A Ten-Minute Play by Shane Worrell
ZACH, the incoming communications officer at the Ministry of Peace
ALICE, the outgoing communications officer at the Ministry of Peace
STANWELL, the communications department head at the Ministry of Peace
The scene is a comfortable, lightly furnished office, typical of a high-ranking government official. The wall is adorned with posters, including one that reads “PEACE, FREEDOM, DEMOCRACY”, and a portrait of a political leader. The door into the room is R., and there is a main desk in the middle facing R. A second desk, designed for an assistant, faces the audience.
[On the rise of the curtain, Stanwell is sitting at the main desk, while Alice hovers around the second desk, packing up belongings and rifling through paperwork to indicate she is leaving. Zach enters through the door.]
STANWELL (with gusto): You’ve made it! Welcome to the Ministry of Peace.
You must be Zach.
ZACH: (jovially): Reporting for duty, sir.
ALICE (sniggers): Reporting for duty? So you’re the new conscript.
ZACH (turning to Alice): I’m the new communications officer. Who are you?
ALICE: The old communications officer.
ZACH: I see. (Whispering) Why are you leaving?

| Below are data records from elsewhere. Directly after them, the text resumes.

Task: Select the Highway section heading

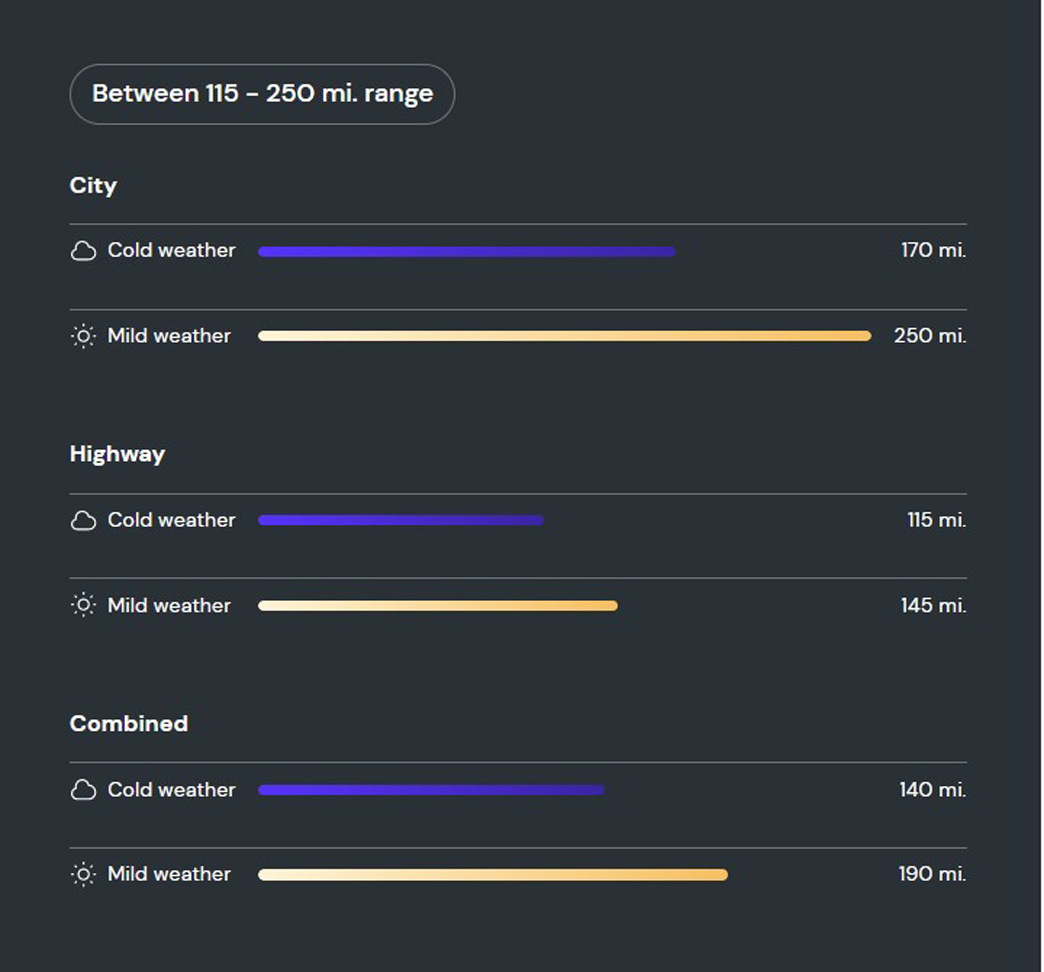Action: (117, 454)
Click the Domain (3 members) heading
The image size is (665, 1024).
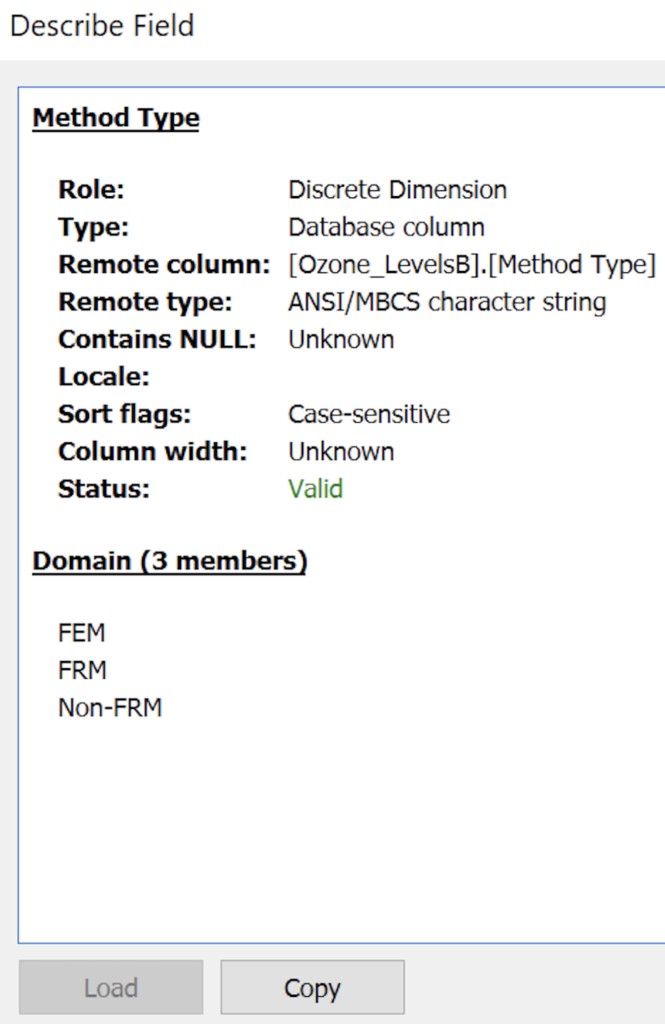click(169, 561)
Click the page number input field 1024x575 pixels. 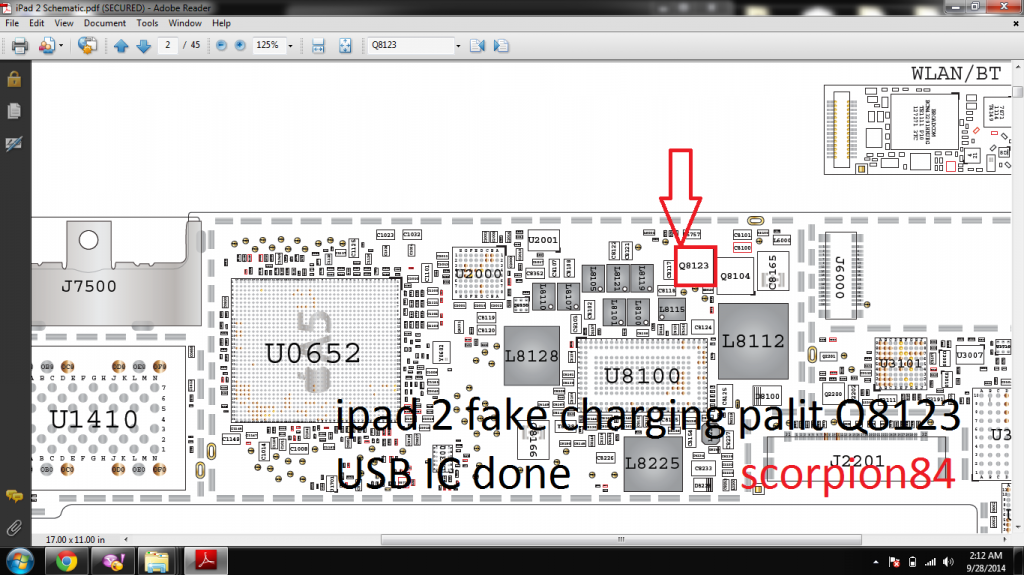click(x=169, y=46)
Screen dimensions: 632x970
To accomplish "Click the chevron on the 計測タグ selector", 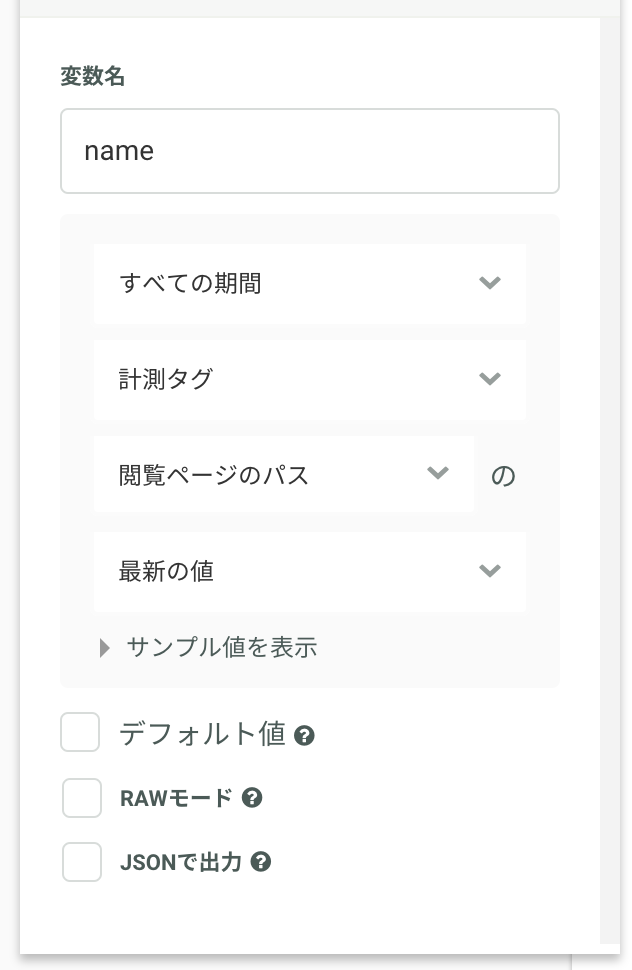I will (490, 379).
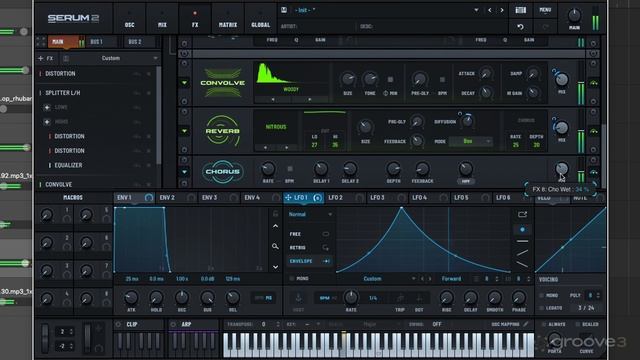This screenshot has height=360, width=640.
Task: Click the LFO 1 drag-assign cross icon
Action: pos(288,198)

STANWELL (moving towards Zach to interrupt): Alice is pursuing other avenues of professional covenant.
ZACH (looking back and forth between the two): What does that mean?
ALICE: I quit.
STANWELL (cutting in): It was a mutual agreement to withdraw from engagement – Alice needs to explore external funding and political streams, independent of our peace-promoting efforts.
ALICE: I was frog-marched out of here last Friday.
ZACH (probingly, turning to Stanwell): Bit aggressive for the Ministry of Peace, isn’t it?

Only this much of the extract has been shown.